How the Table of Contents builds

Currently the left menu will build based upon any toctree(s) defined in your index.rst file. It outputs 2 levels of depth, which should give your visitors a high level of access to your docs. If no toctrees are set the theme reverts to sphinx’s usual local toctree.

It’s important to note that if you don’t follow the same styling for your rST headers across your documents, the toctree will misbuild, and the resulting menu might not show the correct depth when it renders.

Also note that the table of contents is set with includehidden=true. This allows you to set a hidden toc in your index file with the hidden property that will allow you to build a toc without it rendering in your index.

By default, the navigation will “stick” to the screen as you scroll. However if your toc is vertically too large, it will revert to static positioning. To disable the sticky nav altogether change the setting in conf.py.

Make the theme compatible with ReadTheDocs

Currently if you import stanford_theme in your local sphinx build, then pass that same config to Read the Docs, it will fail, since RTD gets confused. If you want to run this theme locally and then also have it build on RTD, then you can add something like this to your config. Thanks to Daniel Oaks for this.

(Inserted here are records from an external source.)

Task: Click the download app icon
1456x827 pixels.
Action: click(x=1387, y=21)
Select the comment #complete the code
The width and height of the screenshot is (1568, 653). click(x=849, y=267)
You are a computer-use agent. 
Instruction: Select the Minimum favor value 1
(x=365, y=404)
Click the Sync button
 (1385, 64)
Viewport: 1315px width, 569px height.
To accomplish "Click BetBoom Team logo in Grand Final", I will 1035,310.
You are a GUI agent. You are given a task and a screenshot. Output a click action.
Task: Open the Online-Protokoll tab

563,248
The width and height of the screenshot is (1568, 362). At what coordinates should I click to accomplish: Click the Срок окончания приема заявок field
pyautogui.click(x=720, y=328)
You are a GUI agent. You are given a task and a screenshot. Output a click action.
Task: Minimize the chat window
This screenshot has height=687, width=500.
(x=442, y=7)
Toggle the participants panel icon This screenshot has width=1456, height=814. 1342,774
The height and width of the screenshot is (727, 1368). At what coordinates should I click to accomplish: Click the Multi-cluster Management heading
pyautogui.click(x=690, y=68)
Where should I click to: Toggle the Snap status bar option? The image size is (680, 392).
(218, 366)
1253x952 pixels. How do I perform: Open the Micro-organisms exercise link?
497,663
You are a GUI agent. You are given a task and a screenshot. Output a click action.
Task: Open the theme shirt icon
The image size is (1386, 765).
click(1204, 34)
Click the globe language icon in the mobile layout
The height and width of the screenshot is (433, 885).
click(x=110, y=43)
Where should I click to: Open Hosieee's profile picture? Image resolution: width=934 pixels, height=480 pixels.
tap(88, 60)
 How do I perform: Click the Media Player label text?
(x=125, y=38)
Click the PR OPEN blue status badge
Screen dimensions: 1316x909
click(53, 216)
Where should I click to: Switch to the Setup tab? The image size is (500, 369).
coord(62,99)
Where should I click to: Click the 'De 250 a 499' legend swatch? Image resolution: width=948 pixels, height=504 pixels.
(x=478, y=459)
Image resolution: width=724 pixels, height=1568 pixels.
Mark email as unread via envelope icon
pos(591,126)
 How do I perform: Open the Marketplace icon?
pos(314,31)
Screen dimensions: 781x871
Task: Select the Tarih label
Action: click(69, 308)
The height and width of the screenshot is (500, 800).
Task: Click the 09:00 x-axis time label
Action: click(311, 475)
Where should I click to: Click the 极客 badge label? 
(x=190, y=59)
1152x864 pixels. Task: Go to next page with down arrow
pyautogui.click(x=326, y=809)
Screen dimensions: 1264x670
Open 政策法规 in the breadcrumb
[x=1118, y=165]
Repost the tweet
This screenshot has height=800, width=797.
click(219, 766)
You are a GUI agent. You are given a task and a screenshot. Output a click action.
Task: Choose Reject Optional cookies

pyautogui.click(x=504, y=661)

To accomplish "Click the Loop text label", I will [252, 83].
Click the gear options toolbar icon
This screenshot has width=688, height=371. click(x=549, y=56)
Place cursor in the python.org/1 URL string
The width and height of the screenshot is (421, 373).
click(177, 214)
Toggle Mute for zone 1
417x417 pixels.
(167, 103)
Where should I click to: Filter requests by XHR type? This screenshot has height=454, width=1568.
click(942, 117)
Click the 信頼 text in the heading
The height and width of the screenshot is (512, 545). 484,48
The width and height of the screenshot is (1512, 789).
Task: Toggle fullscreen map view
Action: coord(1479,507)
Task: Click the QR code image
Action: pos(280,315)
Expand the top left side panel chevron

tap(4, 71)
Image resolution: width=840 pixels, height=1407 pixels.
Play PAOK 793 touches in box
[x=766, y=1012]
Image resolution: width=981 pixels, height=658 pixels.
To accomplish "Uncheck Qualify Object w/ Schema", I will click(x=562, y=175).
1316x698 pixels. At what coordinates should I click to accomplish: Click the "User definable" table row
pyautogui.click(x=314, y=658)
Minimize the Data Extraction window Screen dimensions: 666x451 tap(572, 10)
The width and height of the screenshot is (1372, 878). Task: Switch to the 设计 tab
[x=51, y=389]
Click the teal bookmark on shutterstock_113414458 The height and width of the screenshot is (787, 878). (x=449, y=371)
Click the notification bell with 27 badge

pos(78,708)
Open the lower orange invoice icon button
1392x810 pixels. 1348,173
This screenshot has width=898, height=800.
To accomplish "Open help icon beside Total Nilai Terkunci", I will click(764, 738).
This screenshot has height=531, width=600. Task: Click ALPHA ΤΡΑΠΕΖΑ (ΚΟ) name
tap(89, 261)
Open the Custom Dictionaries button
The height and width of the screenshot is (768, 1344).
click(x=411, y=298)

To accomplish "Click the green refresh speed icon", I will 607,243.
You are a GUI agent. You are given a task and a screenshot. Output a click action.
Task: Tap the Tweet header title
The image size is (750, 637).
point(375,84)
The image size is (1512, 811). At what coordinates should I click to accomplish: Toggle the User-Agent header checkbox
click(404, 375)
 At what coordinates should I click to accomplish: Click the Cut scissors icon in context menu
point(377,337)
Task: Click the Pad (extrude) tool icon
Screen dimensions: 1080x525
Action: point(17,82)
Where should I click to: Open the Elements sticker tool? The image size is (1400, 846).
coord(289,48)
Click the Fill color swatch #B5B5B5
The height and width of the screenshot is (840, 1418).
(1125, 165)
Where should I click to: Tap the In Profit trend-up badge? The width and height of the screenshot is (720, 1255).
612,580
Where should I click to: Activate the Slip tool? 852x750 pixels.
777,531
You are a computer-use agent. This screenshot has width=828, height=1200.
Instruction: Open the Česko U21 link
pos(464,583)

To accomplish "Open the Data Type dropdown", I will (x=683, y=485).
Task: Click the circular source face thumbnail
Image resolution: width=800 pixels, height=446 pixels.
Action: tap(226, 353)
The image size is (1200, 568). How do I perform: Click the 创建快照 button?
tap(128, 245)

# on_rtd is whether we are on readthedocs.org, this line of code grabbed from docs.readthedocs.org
on_rtd = os.environ.get('READTHEDOCS', None) == 'True'

if not on_rtd:  # only import and set the theme if we're building docs locally
    import sphinx_theme
    html_theme = 'stanford_theme'
    html_theme_path = [sphinx_theme.get_html_theme_path('stanford_theme')]

# otherwise, readthedocs.org uses their theme by default, so no need to specify it

Editing the theme

The theme is primarily a sass project that requires a few other sass libraries. I’m using bower to manage these dependencies and sass to build the css. The good news is I have a very nice set of grunt operations that will not only load these dependencies, but watch for changes, rebuild the sphinx demo docs and build a distributable version of the theme. The bad news is this means you’ll need to set up your environment similar to that of a front-end developer (vs. that of a python developer). That means installing node and ruby.

Set up your environment

  1. Install sphinx into a virtual environment.

pip install sphinx
  1. Install sass

gem install sass
  1. Install node, bower and grunt.

// Install node
brew install node

// Install bower and grunt
npm install -g bower grunt-cli

// Now that everything is installed, let's install the theme dependecies.
npm install

Now that our environment is set up, make sure you’re in your virtual environment, go to this repository in your terminal and run grunt:

grunt

This default task will do the following very cool things that make it worth the trouble.

  1. It’ll install and update any bower dependencies.

  2. It’ll run sphinx and build new docs.

  3. It’ll watch for changes to the sass files and build css from the changes.

  4. It’ll rebuild the sphinx docs anytime it notices a change to .rst, .html, .js or .css files.